== Extrait à lire ==

La CRIIRAD nous informe sur le risque nucléaire en UKRAINE

4 Mars 2022 , Rédigé par Thierry BILLET

J'ai eu l'honneur d'assister la Commission de recherche et d'information indépendante sur la radioactivité créée en 1986 après l'explosion de la centrale nucléaire de TCHERNOBYL et dont je suis adhérent. Depuis cette date, la CRIIRAD nous informe : voici le point sur la situation en UKRAINE. 

Situation radiologique en Ukraine
 
 
Ce qui se passe en Ukraine, au-delà des horreurs hélas habituelles de la guerre, est sans précédent et confronte pour la première fois des installations nucléaires à haut risque à des opérations militaires. Les attaques ont d’abord concerné le site nucléaire de Tchernobyl (24/02), des sites d’entreposages de déchets radioactifs ont ensuite été affectés, et la centrale nucléaire de Zaporijjia est passée sous contrôle russe dans la nuit du 3 au 4 mars. D’autres sites pourraient être concernés, à commencer par les centrales de Rovno (4 réacteurs : 2 de 380 MWe, 2 de 950 MWe), Khmelnitski (2 réacteurs de 950 MWe) et Konstantinovka ou Sud-Ukraine (3 réacteurs de 950 MWe).
 
 
A Zaporijjia, qui constitue avec 6 réacteurs nucléaires de 950 MWe la plus puissante centrale nucléaire d’Europe, le pire a été évité : le bâtiment qui a été frappé par un projectile (probablement tiré par un char) serait situé à environ 500 mètres du réacteur nucléaire le plus proche. Il s’agit d’un bâtiment non nucléaire, dédié à la formation du personnel. L’incendie est resté localisé et a été éteint par les pompiers locaux affectés à la centrale.
 
Sur la base des informations communiquées par l’organisme d’inspection ukrainien de la sûreté nucléaire (SNIUR), l’AIEA assurerait ce matin que les systèmes de surveillance des niveaux de radiations sont pleinement fonctionnels. Le suivi effectué par le service balises du laboratoire de la CRIIRAD montre cependant que les résultats ne sont plus disponibles sur les sites officiels. Le constat est le même pour le site nucléaire de Tchernobyl. Dès lors, puisque l’AIEA indique qu’elle dispose de ces informations, il est de sa responsabilité d’assurer leur publication et de pallier les défauts de transmission des équipements ukrainiens. Il importe de pouvoir informer au plus vite les populations d’une éventuelle augmentation de la radioactivité afin qu’ils prennent toutes les mesures de protection possibles.

===
== Données fournies ==

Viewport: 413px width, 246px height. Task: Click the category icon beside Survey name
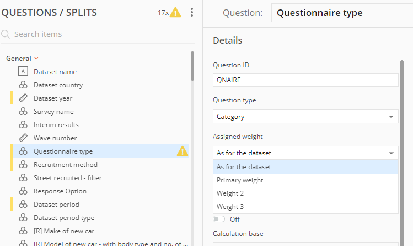tap(23, 111)
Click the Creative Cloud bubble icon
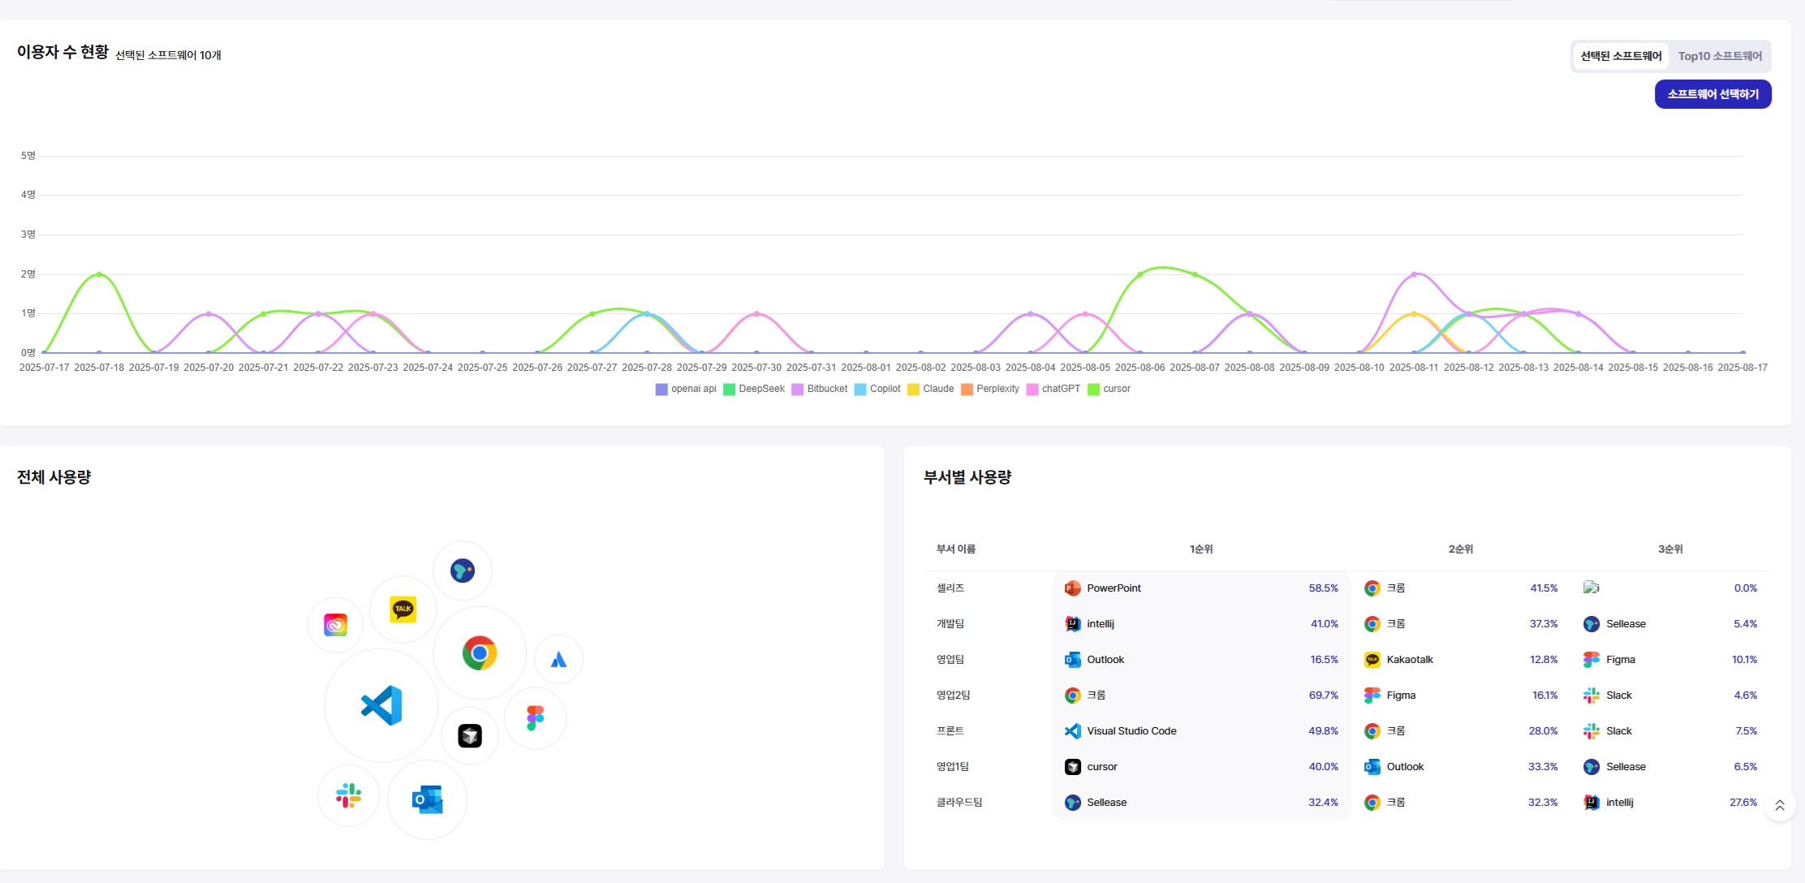This screenshot has height=883, width=1805. [335, 625]
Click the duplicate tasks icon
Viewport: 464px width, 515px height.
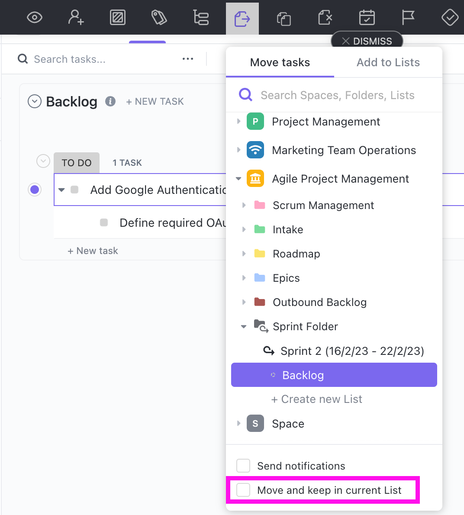[x=284, y=19]
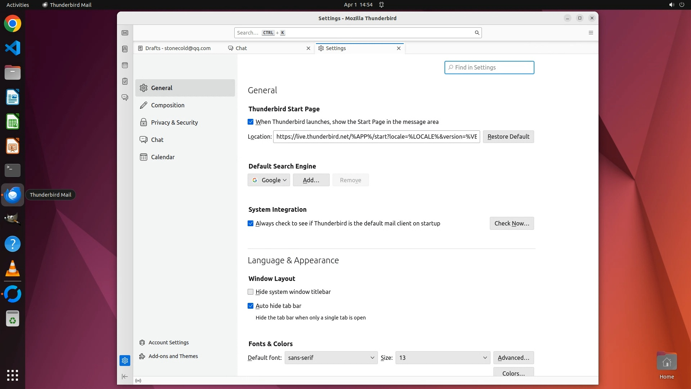The image size is (691, 389).
Task: Collapse the spaces toolbar
Action: click(x=125, y=376)
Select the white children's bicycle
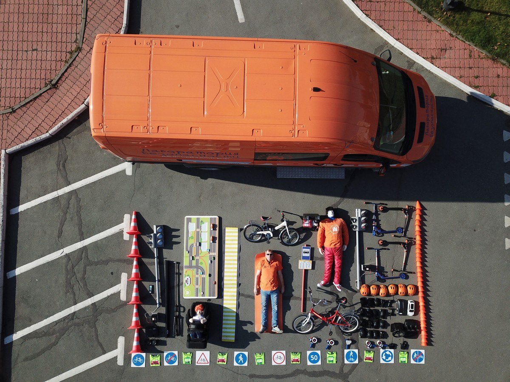 click(272, 230)
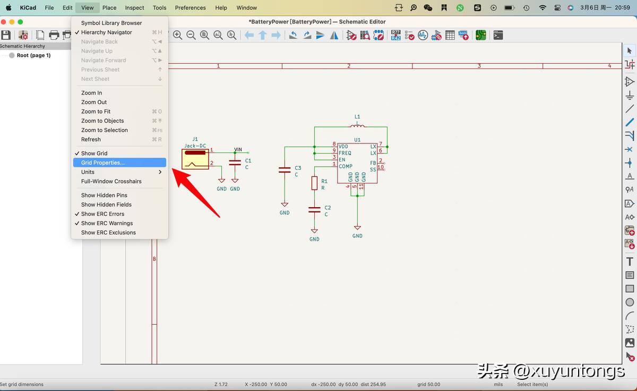Generate the bill of materials
Screen dimensions: 637x391
(463, 35)
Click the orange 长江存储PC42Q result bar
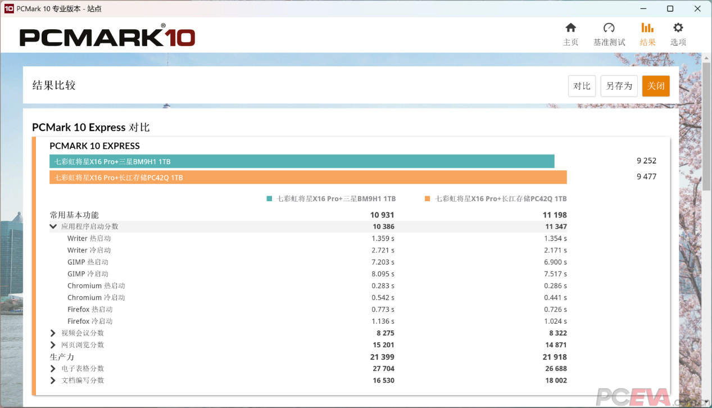The height and width of the screenshot is (408, 712). pos(308,178)
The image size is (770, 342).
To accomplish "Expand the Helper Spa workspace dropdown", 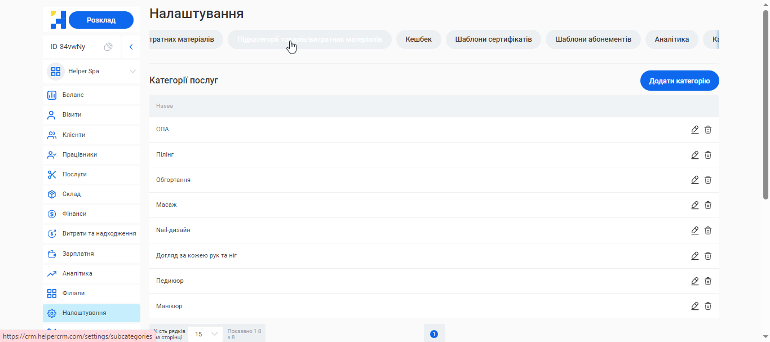I will [x=91, y=71].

===

Travail à faire: Selon l'extrait sur la situation radiologique en Ukraine, à quelle distance du réacteur nucléaire le plus proche se trouverait le bâtiment de la centrale de Zaporijjia frappé par un projectile ?

Réponse rédigée: À environ 500 mètres.